Sybill, an artificial intelligence tool, has been developed to estimate the risk of lung cancer. Lung cancer is the world’s deadliest cancer, accounting for 1.7 million fatalities in 2020, killing more people than the following three deadliest cancers combined. Consequently, it is critical to have an early detection solution to provide immediate treatment.
Cancer early identification AI tools can result in a better long-term outcome, according to MIT’s Abdul Latif Jameel Clinic for Machine Learning in Health, Mass General Cancer Centre (MGCC), and Chang Gung Memorial Hospital (CGMH). When it’s advanced, the five-year survival rate for the lung cancer patient is closer to 70%, compared to 10% when it’s early.
“It’s the worst cancer because it’s so common and so difficult to treat, especially once it’s advanced,” explained Florian Fintelmann, MGCC Thoracic Interventional Radiologist and Co-author of the current study.
Today’s images of the lung computed tomography (LDCT) procedure is presently the most common way people are checked for lung cancer to detect it early enough to be surgically removed. But Sybill takes the screening a step further in comparison to LDCT. It can forecast the likelihood of a patient acquiring lung cancer within six years by analysing LDCT imaging data without the intervention of a radiologist.
Co-author Peter Mikhael, an MIT PhD student in electrical engineering and computer science and an affiliate of Jameel Clinic and the MIT Computer Science and Artificial Intelligence Laboratory (CSAIL), associated the procedure with “trying to identify a needle in a haystack”. However, Sybill successfully detects early-stage cancer with satisfactory results, as shown in a new article published in the Journal of Clinical Oncology.
Fintelmann and his team labelled hundreds of CT scans with evident cancerous tumours that would be used to train Sybil before testing the model on CT scans with no discernible evidence of disease. The researchers took precautionary measures to ensure Sybil’s ability to identify cancer risk appropriately.
Sybil achieved C-indices of 0.75, 0.81, and 0.80 using a heterogeneous group of lung LDCT scans gathered from the National Lung Cancer Screening Trial (NLST), Mass General Hospital (MGH), and CGMH over six years. Models with a C-index score of more than 0.7 are regarded as good and models greater than 0.8 are considered strong, with 1.00 being the maximum attainable score. The ROC-AUCs for Sybil’s one-year prediction were considerably higher, ranging from 0.86 to 0.94.
Jeremy Wohlwend, an MIT electrical engineering and computer science PhD student and Jameel Clinic and CSAIL collaborator, was shocked by Sybil’s excellent score despite the absence of apparent disease. “We discovered that even while we [as humans] couldn’t see where the cancer was, the model could still predict which lung would eventually get cancer,” he described. “It was incredibly interesting that [Sybil] could identify which side was the more likely side.”

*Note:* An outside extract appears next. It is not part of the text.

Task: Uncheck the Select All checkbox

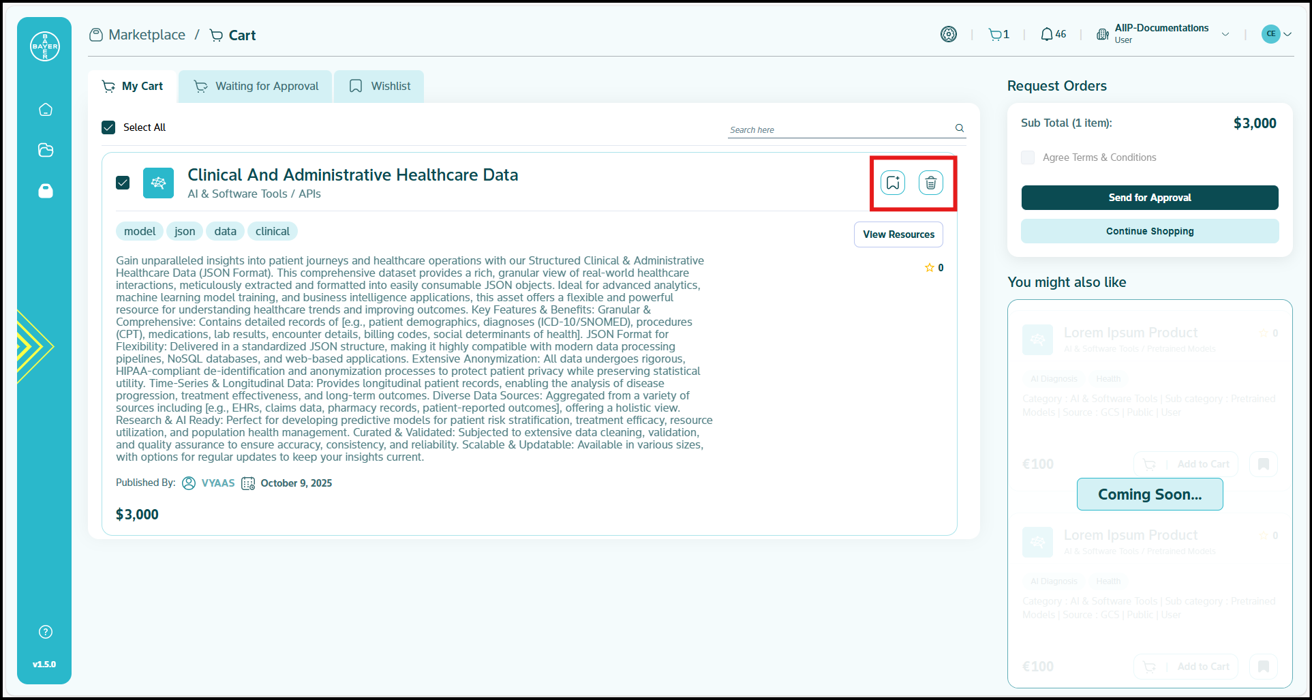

The 3D aspect of lung CT scans made Sybil challenging to create. Because early-stage lung cancer covers minuscule areas of the lung. It is just a fraction of the hundreds of thousands of pixels that make up each CT scan. The radiology data used to train Sybil was essentially free of any indicators of malignancy. Lung nodules are denser areas of lung tissue that, while they have the potential to be malignant, are most of the time not and can be caused by healed infections or airborne irritants.
In the United State, many patients diagnosed with lung cancer today have never smoked or are former smokers who quit more than 15 years ago – characteristics that preclude both groups from receiving lung cancer CT screening in the United States. However, cancer can affect a young, healthy, and athletic individual. As a result, prevention is vital to saving more lives.